Ob für die «dauerhaft aufbewahrten» Unterlagen landes-archivrechtliche Bestimmungen gelten oder § 20 FMedG als lex specialis anzuwenden wäre, ist unklar, wobei m.E. letztere Lösung vorzuziehen wäre. Im ersten Falle hinge das Schicksal einer Auskunftsanfrage nämlich von den Regelungen im entsprechenden Bundesland ab, was vom Bundesgesetzgeber eher nicht beabsichtigt war. Ohne detailliert auf die verschiedenen Rechtslagen eingehen zu können, sei zunächst hervorgehoben, dass einige Länder sich sehr stark an das Bundesarchivgesetz angelehnt haben und damit auch die Problematik der Sperrfristen mit übernommen haben, während in den drei westlichen Bundesländern überhaupt keine archivrechtlichen Regelungen auf gesetzlicher Basis bestehen. Das ist deshalb problematisch, weil der Zugang zu archivierten Akten öffentlicher Einrichtungen keinesfalls der Aleatorik landesregierenden Handelns unterworfen sein darf. Vielmehr ist dieser nicht-diskriminierend für zulässige Nutzungen allen Interessierten gleichermaßen zu gewähren.
5.
Fazit ^
Aus dem Anspruch auf Achtung des Familienlebens in Art. 8 EMRK lassen sich analog zum dort normierten Schutz des Privatlebens Persönlichkeitsrechte auf Auskunft, Berichtigung und Widerspruch ableiten, die im Datenschutz vom EGMR allgemein anerkannt sind. Bei Identifikationsdaten von Samen- und Eizellspendern besteht auf europäischer Ebene jedoch keine einheitliche Tendenz in den Regelungen der Konventionsstaaten, weshalb er entsprechende Ansprüche von Nachkommen bislang nicht zuerkennt.
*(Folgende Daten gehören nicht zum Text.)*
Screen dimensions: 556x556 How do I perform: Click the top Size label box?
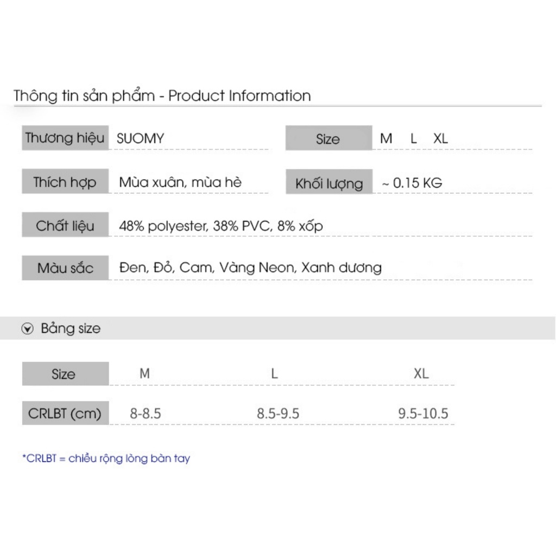tap(328, 139)
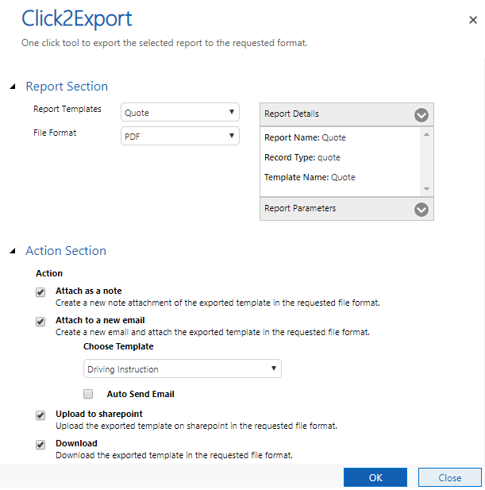Uncheck Upload to sharepoint

pos(40,415)
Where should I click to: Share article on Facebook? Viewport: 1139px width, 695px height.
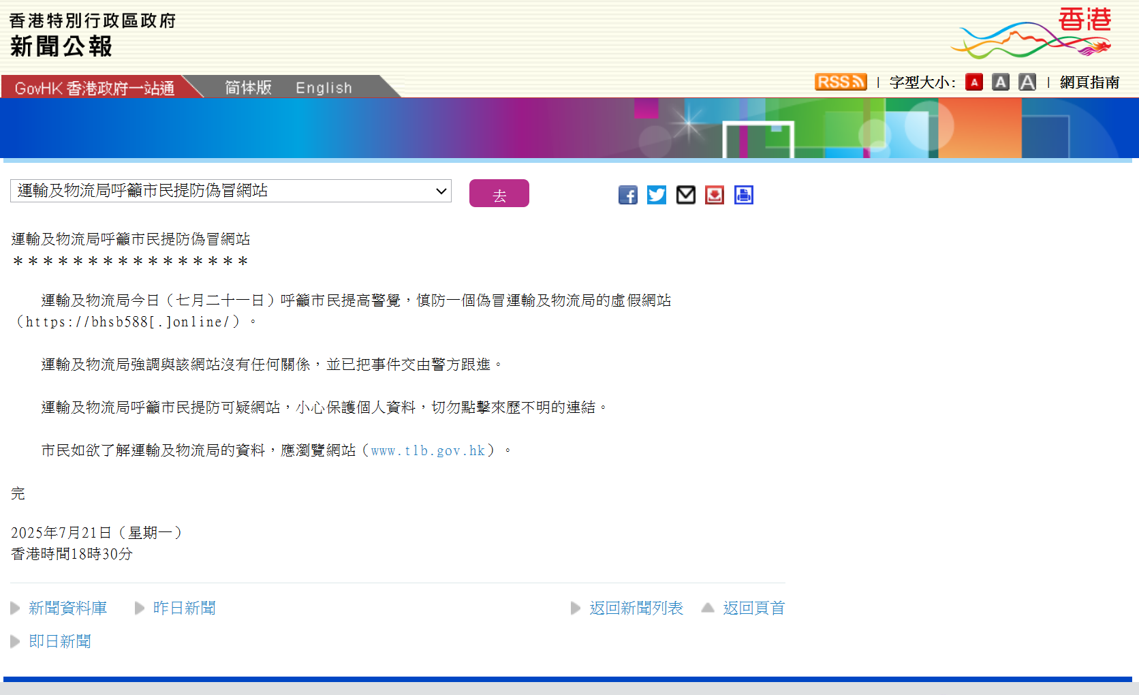(627, 195)
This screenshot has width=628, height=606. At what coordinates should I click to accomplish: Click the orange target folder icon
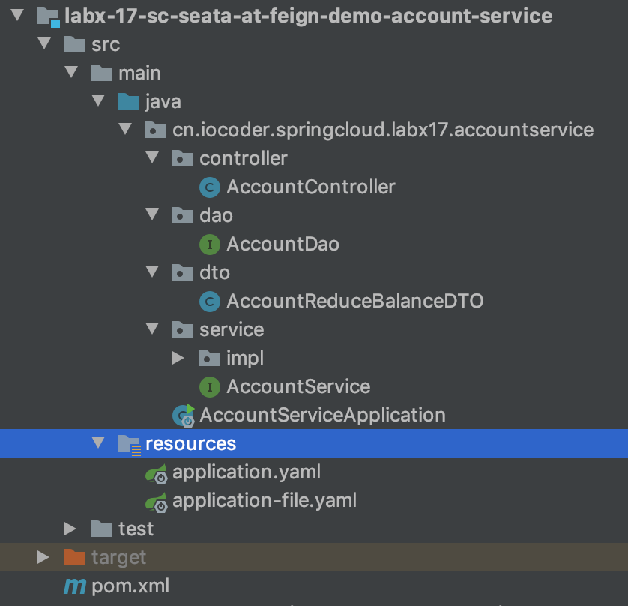[x=74, y=557]
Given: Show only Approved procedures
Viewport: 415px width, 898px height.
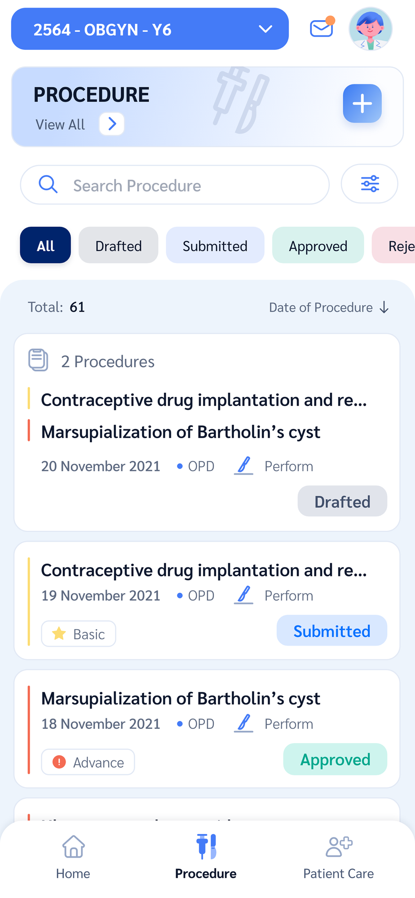Looking at the screenshot, I should click(x=318, y=246).
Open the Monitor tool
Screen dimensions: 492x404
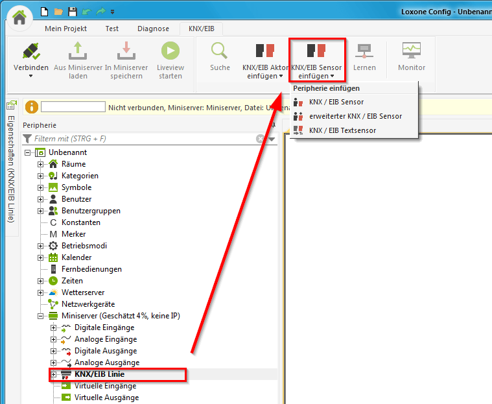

- 1 Für den Beitrag irrelevante Sachfragen werden im Folgenden nicht behandelt; zunächst war etwa die Frage der Auftraggeberschaft i.S.d. § 4 Z. 4 DSG 2000 aufgrund von Eigentümerwechseln der Klinik unklar.
- 2 BGH 28. Januar 2015, XII ZR 201/13.
- 3 BVerfG 19. April 2016, 1 BvR 3309/13.
- 4 Beispielhaft EGMR 13. Juli 2006, 58757/00.
- 5 Vgl. Art 4 Z. 1 letzter Teilsatz DSGVO.
- 6 Für Österreich sei hier insbesondere verwiesen auf Bußjäger, Peter, Verfassungsrechtliche Grundlagen des Archivrechts, ZfV 2005, S. 326 f.
- 7 Werden Daten innerhalb der viermonatigen Schutzfrist des § 26 Abs. 7 DSG 2000 ab Kenntnis eines Auskunftsverlangens oder während eines nachfolgenden Verfahrens bei der Datenschutzbehörde gelöscht, so kann diese Verwaltungsübertretung mit bis zu 25‘000 Euro geahndet werden.